Directions for this task:
Counting every line in the records below that holds "card", give the total and add nothing.
** Supplied information follows **
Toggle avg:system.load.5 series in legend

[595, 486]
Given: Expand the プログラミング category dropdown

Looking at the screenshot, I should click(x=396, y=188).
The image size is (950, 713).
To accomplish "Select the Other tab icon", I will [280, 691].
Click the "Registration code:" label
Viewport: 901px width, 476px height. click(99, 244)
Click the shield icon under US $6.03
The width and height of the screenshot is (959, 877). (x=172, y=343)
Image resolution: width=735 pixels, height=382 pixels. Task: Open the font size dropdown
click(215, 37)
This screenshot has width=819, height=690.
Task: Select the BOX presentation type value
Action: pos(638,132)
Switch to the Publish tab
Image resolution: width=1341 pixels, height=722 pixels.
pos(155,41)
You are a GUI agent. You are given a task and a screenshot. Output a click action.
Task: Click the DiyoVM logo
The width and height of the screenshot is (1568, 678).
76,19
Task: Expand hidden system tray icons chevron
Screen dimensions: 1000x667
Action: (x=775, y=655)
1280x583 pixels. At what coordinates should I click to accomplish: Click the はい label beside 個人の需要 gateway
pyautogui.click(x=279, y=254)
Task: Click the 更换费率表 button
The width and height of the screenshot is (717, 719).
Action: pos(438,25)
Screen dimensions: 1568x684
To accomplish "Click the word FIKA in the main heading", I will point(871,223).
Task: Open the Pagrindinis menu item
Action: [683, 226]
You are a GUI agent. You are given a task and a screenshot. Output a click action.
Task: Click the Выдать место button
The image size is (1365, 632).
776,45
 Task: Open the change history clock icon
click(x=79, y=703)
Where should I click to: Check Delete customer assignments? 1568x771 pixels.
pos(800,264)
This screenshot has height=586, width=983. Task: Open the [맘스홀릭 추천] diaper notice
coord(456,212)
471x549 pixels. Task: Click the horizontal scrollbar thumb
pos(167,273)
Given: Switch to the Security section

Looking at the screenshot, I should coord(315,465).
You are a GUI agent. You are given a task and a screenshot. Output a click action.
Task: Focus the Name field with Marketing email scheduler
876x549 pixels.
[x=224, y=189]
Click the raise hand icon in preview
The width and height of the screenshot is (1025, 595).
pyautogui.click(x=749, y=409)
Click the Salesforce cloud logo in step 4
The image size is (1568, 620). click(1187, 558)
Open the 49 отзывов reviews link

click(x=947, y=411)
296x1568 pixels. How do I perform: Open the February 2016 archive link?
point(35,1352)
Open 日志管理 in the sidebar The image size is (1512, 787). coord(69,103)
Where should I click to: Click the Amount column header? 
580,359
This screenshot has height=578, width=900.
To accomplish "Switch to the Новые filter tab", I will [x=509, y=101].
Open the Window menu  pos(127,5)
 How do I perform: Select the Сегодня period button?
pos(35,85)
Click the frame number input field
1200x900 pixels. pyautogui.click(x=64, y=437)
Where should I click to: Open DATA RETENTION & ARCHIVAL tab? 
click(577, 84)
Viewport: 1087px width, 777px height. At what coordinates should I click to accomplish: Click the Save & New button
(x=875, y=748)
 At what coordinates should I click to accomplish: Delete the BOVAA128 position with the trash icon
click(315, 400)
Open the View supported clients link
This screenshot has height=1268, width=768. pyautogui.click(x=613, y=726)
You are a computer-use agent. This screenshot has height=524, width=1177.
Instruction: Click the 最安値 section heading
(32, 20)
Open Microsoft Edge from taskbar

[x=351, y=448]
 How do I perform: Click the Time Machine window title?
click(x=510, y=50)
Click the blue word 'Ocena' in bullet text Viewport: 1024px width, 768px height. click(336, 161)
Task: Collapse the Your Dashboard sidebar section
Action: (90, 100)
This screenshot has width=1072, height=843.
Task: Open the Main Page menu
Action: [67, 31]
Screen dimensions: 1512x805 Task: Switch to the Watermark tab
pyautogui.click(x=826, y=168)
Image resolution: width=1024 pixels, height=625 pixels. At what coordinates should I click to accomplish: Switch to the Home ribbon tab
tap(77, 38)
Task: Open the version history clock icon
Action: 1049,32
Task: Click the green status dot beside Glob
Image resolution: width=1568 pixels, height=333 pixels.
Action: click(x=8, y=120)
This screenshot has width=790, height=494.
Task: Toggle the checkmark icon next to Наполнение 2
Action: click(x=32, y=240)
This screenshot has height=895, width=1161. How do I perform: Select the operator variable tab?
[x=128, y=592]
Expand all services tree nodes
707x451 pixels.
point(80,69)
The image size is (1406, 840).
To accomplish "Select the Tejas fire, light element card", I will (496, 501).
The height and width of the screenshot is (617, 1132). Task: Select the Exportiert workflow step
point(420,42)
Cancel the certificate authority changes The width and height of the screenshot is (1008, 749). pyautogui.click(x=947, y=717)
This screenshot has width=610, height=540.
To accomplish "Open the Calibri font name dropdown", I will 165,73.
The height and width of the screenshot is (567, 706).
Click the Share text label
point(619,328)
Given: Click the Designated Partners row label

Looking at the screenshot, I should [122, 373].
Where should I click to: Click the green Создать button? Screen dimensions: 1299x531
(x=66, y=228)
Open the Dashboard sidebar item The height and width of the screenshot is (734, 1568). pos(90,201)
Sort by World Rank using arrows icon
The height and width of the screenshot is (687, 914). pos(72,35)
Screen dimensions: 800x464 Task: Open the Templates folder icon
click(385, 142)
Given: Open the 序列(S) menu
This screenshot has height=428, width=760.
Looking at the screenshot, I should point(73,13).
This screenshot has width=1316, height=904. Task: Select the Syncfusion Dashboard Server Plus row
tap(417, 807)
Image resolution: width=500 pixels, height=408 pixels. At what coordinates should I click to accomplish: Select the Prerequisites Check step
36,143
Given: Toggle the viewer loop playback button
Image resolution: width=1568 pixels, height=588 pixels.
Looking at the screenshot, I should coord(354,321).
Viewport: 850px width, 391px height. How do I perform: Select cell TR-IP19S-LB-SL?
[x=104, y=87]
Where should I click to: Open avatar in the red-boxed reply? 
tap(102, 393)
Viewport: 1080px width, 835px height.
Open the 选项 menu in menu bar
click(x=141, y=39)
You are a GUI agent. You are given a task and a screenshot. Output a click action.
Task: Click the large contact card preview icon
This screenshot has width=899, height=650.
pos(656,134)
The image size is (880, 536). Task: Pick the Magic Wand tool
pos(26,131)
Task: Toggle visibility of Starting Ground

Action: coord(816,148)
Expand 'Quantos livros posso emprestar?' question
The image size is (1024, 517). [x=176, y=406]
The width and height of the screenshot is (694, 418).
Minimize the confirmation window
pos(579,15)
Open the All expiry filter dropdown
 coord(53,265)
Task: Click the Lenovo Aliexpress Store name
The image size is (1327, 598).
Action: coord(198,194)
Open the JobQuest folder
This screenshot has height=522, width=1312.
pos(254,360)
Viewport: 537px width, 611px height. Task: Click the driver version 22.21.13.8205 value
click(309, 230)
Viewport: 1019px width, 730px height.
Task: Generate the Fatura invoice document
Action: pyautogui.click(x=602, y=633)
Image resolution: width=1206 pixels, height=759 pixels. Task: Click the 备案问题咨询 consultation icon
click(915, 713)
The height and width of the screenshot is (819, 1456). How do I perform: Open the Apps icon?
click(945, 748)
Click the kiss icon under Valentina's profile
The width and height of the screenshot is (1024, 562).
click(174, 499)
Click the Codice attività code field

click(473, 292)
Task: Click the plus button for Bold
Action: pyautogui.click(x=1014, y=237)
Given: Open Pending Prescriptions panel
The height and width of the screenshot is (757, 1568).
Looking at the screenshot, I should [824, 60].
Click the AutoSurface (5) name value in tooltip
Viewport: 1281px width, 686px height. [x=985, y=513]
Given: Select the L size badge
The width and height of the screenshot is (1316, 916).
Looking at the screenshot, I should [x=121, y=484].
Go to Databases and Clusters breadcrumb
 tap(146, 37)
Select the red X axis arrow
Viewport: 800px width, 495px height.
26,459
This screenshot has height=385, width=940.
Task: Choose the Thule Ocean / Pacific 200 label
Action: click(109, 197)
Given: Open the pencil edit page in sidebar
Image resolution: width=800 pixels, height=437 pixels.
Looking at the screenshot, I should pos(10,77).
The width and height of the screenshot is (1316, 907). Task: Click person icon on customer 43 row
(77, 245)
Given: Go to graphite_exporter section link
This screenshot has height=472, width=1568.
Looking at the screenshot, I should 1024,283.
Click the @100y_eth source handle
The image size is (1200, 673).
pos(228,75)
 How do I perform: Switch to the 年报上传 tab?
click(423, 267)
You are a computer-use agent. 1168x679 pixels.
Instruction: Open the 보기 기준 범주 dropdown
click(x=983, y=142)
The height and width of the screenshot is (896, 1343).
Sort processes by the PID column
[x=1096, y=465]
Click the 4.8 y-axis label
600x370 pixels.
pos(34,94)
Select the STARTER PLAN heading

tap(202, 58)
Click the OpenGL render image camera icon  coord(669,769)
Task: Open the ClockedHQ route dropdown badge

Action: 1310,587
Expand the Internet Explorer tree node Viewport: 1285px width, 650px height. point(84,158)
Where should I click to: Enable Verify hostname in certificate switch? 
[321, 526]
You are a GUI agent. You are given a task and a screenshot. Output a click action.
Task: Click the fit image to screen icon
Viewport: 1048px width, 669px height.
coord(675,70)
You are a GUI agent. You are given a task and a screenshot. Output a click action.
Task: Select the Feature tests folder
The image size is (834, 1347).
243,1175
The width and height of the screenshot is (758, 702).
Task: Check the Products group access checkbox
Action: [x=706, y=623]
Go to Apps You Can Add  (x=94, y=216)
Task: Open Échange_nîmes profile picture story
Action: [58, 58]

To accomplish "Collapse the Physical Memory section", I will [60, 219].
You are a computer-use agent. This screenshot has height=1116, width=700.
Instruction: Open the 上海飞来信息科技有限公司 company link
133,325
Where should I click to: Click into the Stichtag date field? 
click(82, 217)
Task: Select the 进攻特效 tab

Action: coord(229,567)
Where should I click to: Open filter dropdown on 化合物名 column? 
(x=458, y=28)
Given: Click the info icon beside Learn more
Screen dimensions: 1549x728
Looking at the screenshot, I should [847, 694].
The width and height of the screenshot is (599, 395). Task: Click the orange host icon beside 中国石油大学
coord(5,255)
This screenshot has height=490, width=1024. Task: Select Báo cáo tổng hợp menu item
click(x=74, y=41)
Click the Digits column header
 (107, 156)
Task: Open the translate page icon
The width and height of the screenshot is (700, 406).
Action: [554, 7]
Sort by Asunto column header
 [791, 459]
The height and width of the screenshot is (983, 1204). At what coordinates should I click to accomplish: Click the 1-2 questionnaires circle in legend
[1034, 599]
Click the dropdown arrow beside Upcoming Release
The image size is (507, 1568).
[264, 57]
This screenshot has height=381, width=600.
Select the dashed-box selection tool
** End of Supplied information **
Task output:
2